Last month, an acclaimed Marymount University professor and a recent alumnus partnered together to bring their extensive knowledge of cyberwarfare tactics into the global spotlight.
Dr. Donna Schaeffer, Professor of Information Technology in Marymount’s School of Technology and Innovation, and Dr. Steve Defibaugh, a 2021 graduate of the University’s Cybersecurity doctorate program, participated in the 17th International Conference on Cyber Warfare and Security (ICCWS) in Albany, N.Y. Dr. Defibaugh is currently a deputy chief information security officer for the federal government, and is also a research fellow at Marymount’s School of Technology and Innovation.
“This is an intimate conference with 40 cybersecurity professionals and academics from around the world in attendance at the State University of New York at Albany,” Dr. Schaeffer explained. “The interactions with such an international community were inspiring.”
During the two-day Conference, Marymount was selected to host the 20th annual ICCWS in March 2025, which will be held in the Ballston Center.
In this year’s proceedings, Dr. Defibaugh presented findings from his joint dissertation with Dr. Schaeffer about the attrition theory of warfare as applied to cybersecurity, and later said that reaction to his presentation was engaging and encouraging.
“We left the conference with a full research agenda!”
Their paper explores the idea of cyber-adversaries using classic attrition tactics to cause weakness in addressing follow-up attacks. Drs. Schaeffer and Defibaugh conducted a grounded theory study that reviewed historic literature to identify parallels between past attrition tactics and cyberwarfare, and said they saw the possibility of an adversary conducting an asymmetric campaign by flooding their opponent with false-positive attacks in order to have them drain resources.

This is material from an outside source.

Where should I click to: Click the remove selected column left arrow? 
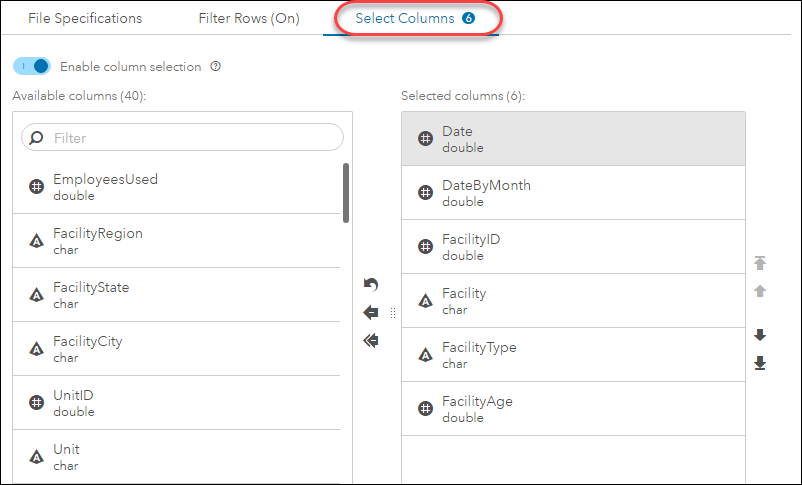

For a modern perspective, the Marymount research team interviewed subject-matter experts from the U.S. military, with most of them agreeing that a ‘culture of compliance’ – in which a state launches a response with full resources to security events – can reduce the ability to maneuver appropriately, and even takes away their focus on critical mission functions that cybersecurity is meant to protect.
Other findings in Drs. Schaeffer and Defibaugh’s research include how some interviewees don’t believe their organizations are prepared for cyberwarfare, and don’t have the adequate resources in place to respond to cyberwarfare attacks.